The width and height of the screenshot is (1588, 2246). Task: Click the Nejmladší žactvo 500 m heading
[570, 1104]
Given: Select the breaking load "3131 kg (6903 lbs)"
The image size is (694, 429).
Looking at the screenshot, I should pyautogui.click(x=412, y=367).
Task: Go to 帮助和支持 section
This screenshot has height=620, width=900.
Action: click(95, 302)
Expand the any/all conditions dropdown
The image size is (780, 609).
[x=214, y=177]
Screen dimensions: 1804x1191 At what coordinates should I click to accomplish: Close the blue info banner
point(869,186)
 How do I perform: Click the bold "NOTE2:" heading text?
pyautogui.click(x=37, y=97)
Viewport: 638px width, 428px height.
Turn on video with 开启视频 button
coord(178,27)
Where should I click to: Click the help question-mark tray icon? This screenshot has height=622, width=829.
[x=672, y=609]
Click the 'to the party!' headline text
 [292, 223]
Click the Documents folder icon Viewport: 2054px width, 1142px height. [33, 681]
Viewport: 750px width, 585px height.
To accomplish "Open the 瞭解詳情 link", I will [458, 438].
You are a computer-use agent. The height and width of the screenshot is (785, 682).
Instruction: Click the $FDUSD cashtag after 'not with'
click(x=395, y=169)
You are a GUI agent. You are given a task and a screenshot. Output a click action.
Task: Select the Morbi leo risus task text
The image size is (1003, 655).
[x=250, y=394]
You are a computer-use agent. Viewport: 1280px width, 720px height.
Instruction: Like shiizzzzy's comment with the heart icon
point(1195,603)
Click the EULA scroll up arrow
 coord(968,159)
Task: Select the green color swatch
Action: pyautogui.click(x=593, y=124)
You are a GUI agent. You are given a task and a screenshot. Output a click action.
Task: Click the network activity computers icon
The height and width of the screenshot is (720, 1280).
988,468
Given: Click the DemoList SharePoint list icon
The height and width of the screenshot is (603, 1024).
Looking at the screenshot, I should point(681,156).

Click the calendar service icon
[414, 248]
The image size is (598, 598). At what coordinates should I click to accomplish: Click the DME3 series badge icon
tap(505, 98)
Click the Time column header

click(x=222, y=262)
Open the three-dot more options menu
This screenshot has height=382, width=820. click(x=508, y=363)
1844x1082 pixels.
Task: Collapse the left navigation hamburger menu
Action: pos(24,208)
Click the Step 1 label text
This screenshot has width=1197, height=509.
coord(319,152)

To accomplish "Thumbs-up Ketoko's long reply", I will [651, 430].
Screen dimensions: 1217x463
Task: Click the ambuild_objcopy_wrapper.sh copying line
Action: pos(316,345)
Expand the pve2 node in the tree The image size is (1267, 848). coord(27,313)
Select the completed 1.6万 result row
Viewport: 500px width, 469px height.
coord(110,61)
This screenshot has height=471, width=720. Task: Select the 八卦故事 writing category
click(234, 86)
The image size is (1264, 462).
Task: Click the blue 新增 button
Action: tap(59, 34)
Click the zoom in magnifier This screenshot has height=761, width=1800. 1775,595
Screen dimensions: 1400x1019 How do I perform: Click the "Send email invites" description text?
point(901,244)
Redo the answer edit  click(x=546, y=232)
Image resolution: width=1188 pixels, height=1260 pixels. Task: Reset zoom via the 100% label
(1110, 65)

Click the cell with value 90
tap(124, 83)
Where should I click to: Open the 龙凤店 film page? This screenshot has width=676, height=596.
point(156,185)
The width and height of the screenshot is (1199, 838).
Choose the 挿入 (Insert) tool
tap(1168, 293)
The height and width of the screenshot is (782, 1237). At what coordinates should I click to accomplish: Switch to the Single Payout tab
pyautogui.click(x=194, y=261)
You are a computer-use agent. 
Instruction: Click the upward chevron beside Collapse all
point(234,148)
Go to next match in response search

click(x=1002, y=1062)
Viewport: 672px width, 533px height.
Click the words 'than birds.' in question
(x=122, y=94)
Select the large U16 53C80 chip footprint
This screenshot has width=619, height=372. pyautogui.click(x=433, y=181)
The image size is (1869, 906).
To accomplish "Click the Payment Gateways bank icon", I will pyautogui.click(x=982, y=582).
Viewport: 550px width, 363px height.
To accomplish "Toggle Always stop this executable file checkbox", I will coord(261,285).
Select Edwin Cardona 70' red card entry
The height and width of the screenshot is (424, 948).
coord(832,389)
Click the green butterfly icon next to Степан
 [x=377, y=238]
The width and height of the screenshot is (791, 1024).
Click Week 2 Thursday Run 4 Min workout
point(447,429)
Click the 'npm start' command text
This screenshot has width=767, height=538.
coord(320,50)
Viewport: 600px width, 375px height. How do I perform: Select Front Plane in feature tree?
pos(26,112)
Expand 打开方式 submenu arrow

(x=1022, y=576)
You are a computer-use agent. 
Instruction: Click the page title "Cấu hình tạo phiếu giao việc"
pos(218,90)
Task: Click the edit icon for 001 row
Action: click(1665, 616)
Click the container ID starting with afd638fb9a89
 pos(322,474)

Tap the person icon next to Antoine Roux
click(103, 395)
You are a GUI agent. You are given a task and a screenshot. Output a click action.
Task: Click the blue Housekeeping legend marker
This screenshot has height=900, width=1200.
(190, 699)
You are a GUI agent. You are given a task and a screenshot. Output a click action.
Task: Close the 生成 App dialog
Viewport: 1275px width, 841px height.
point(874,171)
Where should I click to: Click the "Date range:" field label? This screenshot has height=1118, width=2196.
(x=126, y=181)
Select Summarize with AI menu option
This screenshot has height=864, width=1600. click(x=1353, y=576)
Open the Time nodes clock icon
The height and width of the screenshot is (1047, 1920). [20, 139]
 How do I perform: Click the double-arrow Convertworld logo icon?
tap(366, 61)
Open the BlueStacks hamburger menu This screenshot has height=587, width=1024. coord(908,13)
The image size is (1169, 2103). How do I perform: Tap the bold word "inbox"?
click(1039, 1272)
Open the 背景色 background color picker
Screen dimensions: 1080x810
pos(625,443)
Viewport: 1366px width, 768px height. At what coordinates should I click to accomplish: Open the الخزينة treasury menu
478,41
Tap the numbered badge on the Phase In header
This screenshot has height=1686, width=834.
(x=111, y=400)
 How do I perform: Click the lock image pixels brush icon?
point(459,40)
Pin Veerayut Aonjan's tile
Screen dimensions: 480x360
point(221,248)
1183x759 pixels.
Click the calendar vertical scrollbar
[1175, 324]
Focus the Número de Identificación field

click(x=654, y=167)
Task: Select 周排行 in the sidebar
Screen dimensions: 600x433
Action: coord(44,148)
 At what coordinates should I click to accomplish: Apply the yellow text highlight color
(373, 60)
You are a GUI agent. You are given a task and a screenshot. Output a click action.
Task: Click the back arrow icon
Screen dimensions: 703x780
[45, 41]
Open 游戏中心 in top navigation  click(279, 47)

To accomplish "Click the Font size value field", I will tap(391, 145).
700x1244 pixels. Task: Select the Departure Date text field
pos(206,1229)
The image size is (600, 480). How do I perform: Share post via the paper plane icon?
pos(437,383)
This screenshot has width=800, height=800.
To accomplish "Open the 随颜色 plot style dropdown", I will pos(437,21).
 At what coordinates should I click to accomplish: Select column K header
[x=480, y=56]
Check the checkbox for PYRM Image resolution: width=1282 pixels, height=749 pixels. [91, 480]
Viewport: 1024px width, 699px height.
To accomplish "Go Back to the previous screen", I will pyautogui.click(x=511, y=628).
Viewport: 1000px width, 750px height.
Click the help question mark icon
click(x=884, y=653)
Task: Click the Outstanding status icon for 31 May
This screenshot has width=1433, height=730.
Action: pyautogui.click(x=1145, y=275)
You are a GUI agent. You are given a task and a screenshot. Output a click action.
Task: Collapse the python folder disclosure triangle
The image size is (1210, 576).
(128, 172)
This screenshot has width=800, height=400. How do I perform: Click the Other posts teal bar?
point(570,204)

────

* What you have to do
Nothing but the lines from the beginning of the records through the line with "Task: Go to 帮助和支持 section" should appear, each printed exactly.

* Finished exercise
The width and height of the screenshot is (1588, 2246). Task: Click the Nejmladší žactvo 500 m heading
[570, 1104]
Given: Select the breaking load "3131 kg (6903 lbs)"
The image size is (694, 429).
Looking at the screenshot, I should pyautogui.click(x=412, y=367).
Task: Go to 帮助和支持 section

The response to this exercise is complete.